# Touring the Blue Ridge Parkway in early Spring?



## rpiontek (Feb 10, 2005)

I'm thinking about riding Skyline Dr to the Blue Ridge Parkway this March (Virgina -> North Carolina). My big concern is that everything will be closed, including campgrounds. Anybody done this trip and have any advice? Can I just find a place to camp off the side of the road? Maybe it's better to wait until May when things warm up a bit and services open?


----------



## hoovypedals (Oct 16, 2004)

*Warmer Is Better !!!!!*

I would wait for warmer weather for sure. It gets VERY cold up there at night. I live at about the same alltitude as the parkway and ride up the mtn here even higher. Some evenings it can drop 10 degrees in just a matter of minutes. I road an hour and 20 minutes monday and it dropped 12 degrees. You can't carry enough stuff on a bike to keep warm at night in my oppinion!!!! 

KEEP WARM !!!! HOOV


----------



## Dave_Stohler (Jan 22, 2004)

You will find all the campgrounds closed, and you can still expect snow in the higher elevations.


----------



## technocycle (Oct 29, 2004)

rpiontek said:


> I'm thinking about riding Skyline Dr to the Blue Ridge Parkway this March (Virgina -> North Carolina). My big concern is that everything will be closed, including campgrounds. Anybody done this trip and have any advice? Can I just find a place to camp off the side of the road? Maybe it's better to wait until May when things warm up a bit and services open?


My team does the trip every year in late march/early april. The views are amazing. The only problem is, nothing is open and you you can start the ride at 50 degrees and end at 30. The weather is very unpredictable.

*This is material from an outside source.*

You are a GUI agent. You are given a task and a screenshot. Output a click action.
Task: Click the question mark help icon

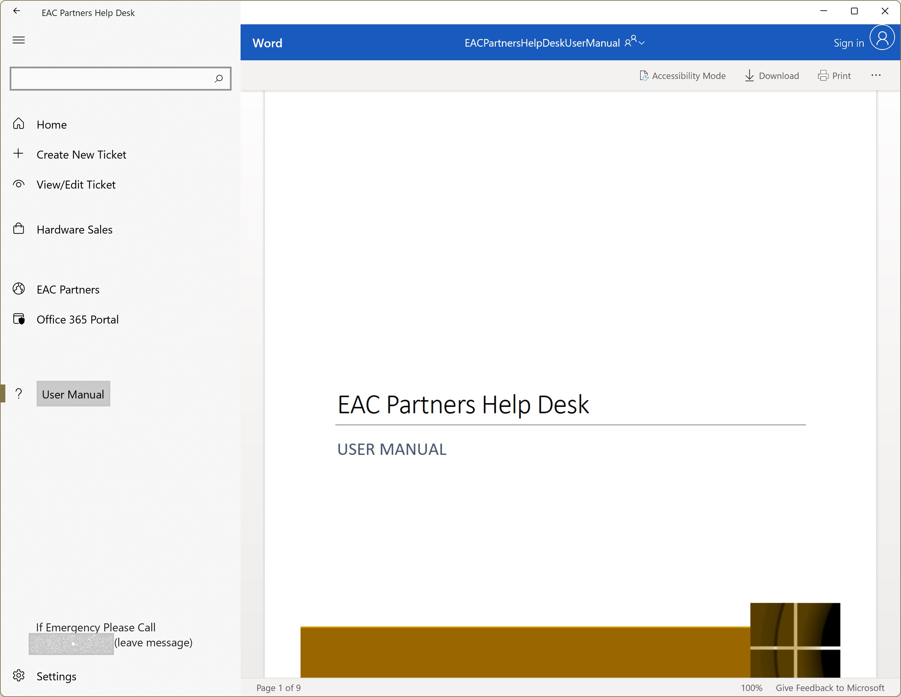(x=19, y=394)
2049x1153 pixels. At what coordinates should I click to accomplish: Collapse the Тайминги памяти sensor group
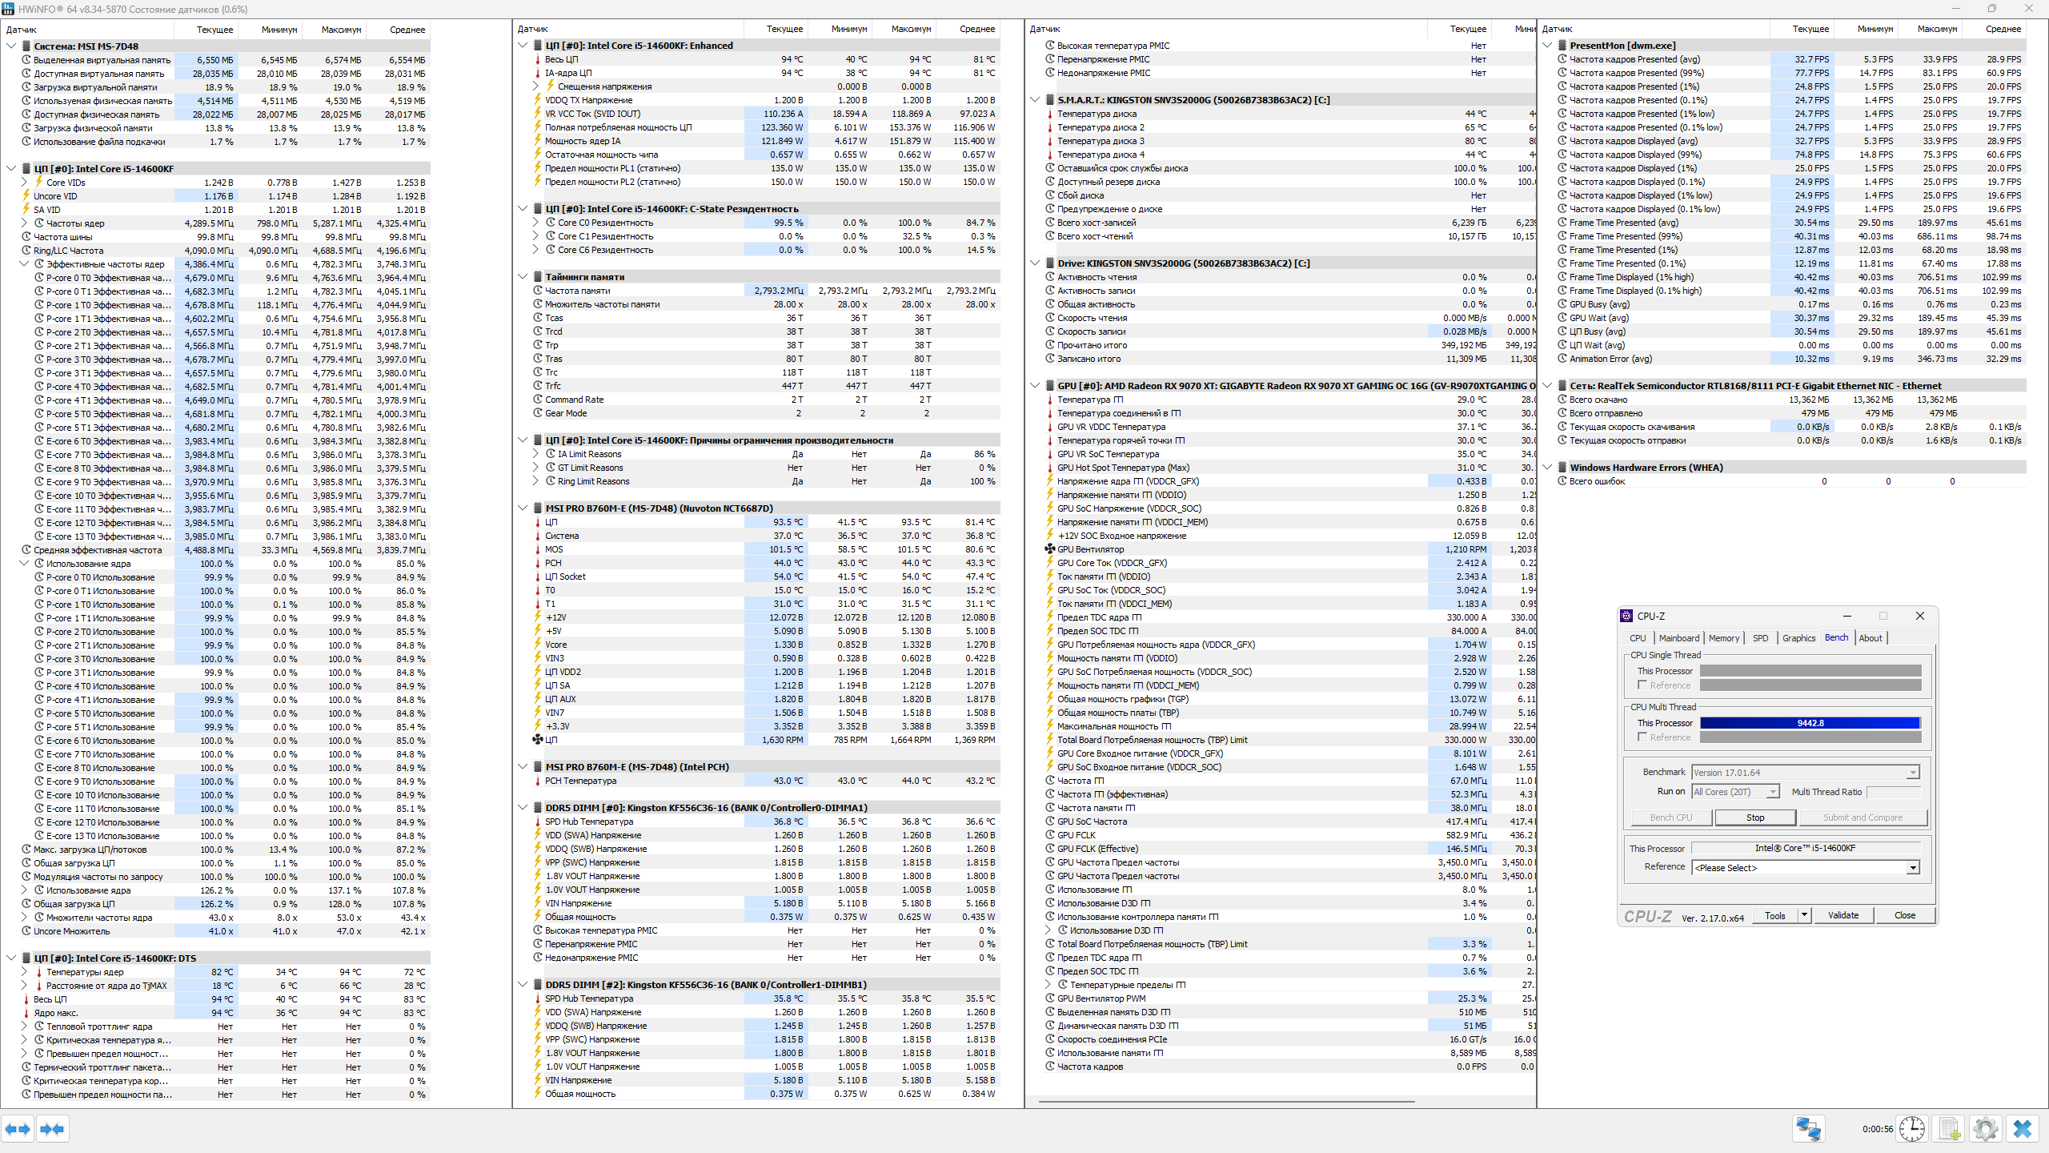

The only thing open is the lodge at the Peaks of Otter (a must climb). 

Last year, we stayed off the parkway in the Steels Tavern area, we had a van and half the team would get dropped off and start riding, the other half would go up the road about 30 miles and start riding back, we would eventually meet up and ride back to the van. This way, we were always in a small group and the van was always within about 20 miles in case we had a problem.

It is awesome up there, just make sure you are prepared. Have fun


----------